> What to work on
Below is a listing. Write out exactly its lines between the one holding "Select the W-L column header" and the one holding "Task: Click the Daily Change column header", inclusive.
-------- The data --------
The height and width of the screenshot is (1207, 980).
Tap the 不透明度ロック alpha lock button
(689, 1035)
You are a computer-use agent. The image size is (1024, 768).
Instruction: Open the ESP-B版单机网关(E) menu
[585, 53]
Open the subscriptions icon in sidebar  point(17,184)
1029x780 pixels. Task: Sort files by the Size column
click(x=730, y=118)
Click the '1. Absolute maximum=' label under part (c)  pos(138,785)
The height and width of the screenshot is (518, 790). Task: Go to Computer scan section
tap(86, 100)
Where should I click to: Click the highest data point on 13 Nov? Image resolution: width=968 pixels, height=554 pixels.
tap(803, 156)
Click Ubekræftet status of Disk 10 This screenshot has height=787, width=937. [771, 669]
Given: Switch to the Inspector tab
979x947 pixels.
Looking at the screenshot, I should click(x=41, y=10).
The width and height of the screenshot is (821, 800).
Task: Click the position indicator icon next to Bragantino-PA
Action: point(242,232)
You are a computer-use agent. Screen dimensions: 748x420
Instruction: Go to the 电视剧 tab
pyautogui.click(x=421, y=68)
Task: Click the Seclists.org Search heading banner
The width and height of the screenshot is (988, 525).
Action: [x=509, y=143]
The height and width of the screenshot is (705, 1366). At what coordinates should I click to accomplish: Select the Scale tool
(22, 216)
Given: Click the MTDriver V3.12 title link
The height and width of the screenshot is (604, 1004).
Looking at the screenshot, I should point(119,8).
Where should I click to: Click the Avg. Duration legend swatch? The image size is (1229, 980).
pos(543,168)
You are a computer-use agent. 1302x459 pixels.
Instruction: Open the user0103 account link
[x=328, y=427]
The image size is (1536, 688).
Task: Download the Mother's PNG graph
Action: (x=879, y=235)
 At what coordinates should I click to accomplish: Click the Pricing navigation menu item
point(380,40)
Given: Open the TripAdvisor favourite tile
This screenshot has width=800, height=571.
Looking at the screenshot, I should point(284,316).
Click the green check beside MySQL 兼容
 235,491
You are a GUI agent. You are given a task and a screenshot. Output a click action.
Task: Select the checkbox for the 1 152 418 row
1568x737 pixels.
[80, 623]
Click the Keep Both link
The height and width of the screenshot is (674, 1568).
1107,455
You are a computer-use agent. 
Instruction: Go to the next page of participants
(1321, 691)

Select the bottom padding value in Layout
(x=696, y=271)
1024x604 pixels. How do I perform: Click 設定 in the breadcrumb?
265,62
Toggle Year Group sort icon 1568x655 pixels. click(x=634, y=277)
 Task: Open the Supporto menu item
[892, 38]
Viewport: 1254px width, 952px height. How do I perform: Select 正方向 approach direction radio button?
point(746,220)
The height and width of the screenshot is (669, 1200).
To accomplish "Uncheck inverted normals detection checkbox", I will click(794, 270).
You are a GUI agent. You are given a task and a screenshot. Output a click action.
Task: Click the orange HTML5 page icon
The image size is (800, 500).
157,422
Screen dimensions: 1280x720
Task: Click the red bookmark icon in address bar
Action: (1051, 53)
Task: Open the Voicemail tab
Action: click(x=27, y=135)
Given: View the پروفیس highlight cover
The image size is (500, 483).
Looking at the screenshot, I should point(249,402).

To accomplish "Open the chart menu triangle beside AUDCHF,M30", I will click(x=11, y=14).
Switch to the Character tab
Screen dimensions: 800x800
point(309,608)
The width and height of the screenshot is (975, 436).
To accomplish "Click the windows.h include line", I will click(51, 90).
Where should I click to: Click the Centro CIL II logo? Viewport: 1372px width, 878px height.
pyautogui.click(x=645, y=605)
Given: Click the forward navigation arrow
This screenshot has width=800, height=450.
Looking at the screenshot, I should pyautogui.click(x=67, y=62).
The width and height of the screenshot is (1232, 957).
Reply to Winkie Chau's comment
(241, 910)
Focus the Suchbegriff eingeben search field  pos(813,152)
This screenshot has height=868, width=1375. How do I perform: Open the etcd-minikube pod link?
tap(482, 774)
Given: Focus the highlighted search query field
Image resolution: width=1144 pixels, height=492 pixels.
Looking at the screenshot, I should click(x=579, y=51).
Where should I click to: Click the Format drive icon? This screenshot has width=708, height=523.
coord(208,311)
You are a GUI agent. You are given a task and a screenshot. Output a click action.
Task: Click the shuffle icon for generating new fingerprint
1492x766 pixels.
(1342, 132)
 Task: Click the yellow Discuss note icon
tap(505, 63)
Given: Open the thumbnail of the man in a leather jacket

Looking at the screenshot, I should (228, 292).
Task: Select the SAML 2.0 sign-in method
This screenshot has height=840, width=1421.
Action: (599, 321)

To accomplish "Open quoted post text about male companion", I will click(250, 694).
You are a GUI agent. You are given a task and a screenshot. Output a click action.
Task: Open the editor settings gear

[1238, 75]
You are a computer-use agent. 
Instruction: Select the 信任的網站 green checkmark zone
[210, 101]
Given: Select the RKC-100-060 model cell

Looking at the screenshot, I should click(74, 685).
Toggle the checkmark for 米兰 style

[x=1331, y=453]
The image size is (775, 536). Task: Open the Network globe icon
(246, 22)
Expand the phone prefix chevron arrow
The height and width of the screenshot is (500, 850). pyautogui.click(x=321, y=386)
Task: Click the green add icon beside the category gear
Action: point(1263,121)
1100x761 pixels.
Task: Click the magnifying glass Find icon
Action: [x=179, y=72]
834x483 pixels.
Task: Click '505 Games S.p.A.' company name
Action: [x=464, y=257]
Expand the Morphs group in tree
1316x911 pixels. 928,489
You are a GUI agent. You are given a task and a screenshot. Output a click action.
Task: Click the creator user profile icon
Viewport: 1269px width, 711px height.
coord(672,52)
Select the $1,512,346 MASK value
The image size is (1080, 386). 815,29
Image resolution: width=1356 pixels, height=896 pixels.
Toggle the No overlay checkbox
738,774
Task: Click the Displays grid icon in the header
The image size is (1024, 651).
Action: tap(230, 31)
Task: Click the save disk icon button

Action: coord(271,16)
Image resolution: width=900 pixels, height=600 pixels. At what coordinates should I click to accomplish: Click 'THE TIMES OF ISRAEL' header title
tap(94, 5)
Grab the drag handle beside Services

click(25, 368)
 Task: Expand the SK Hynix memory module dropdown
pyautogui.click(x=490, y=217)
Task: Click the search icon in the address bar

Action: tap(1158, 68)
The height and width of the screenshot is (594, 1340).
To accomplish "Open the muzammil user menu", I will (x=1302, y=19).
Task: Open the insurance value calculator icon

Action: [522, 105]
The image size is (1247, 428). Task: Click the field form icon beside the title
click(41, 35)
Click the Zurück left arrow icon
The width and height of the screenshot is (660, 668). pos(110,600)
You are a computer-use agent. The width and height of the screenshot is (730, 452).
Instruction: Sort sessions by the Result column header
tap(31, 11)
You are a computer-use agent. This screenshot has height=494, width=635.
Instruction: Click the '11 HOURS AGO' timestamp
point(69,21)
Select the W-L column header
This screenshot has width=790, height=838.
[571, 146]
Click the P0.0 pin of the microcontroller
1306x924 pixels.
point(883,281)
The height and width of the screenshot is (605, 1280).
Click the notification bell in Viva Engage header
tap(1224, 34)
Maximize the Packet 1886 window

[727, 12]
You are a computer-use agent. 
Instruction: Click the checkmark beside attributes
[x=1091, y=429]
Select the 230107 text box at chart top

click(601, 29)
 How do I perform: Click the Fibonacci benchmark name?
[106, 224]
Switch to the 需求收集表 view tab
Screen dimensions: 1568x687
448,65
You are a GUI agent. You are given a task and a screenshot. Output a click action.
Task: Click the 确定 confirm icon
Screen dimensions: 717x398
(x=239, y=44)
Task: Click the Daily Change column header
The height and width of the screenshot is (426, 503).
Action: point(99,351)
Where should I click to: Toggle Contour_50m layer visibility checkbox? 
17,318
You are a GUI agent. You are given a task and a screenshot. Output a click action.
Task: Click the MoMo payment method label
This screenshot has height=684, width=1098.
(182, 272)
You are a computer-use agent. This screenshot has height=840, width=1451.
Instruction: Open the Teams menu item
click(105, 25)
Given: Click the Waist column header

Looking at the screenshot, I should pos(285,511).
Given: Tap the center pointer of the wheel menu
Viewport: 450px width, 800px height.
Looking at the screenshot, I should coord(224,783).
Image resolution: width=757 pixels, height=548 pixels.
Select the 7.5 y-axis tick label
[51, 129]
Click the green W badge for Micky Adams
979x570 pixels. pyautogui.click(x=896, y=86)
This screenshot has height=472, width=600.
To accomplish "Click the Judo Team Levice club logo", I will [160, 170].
--------
> The completed task
Select the W-L column header
This screenshot has width=790, height=838.
[571, 146]
Click the P0.0 pin of the microcontroller
1306x924 pixels.
point(883,281)
The height and width of the screenshot is (605, 1280).
Click the notification bell in Viva Engage header
tap(1224, 34)
Maximize the Packet 1886 window

[727, 12]
You are a computer-use agent. 
Instruction: Click the checkmark beside attributes
[x=1091, y=429]
Select the 230107 text box at chart top

click(601, 29)
 How do I perform: Click the Fibonacci benchmark name?
[106, 224]
Switch to the 需求收集表 view tab
Screen dimensions: 1568x687
448,65
You are a GUI agent. You are given a task and a screenshot. Output a click action.
Task: Click the 确定 confirm icon
Screen dimensions: 717x398
(x=239, y=44)
Task: Click the Daily Change column header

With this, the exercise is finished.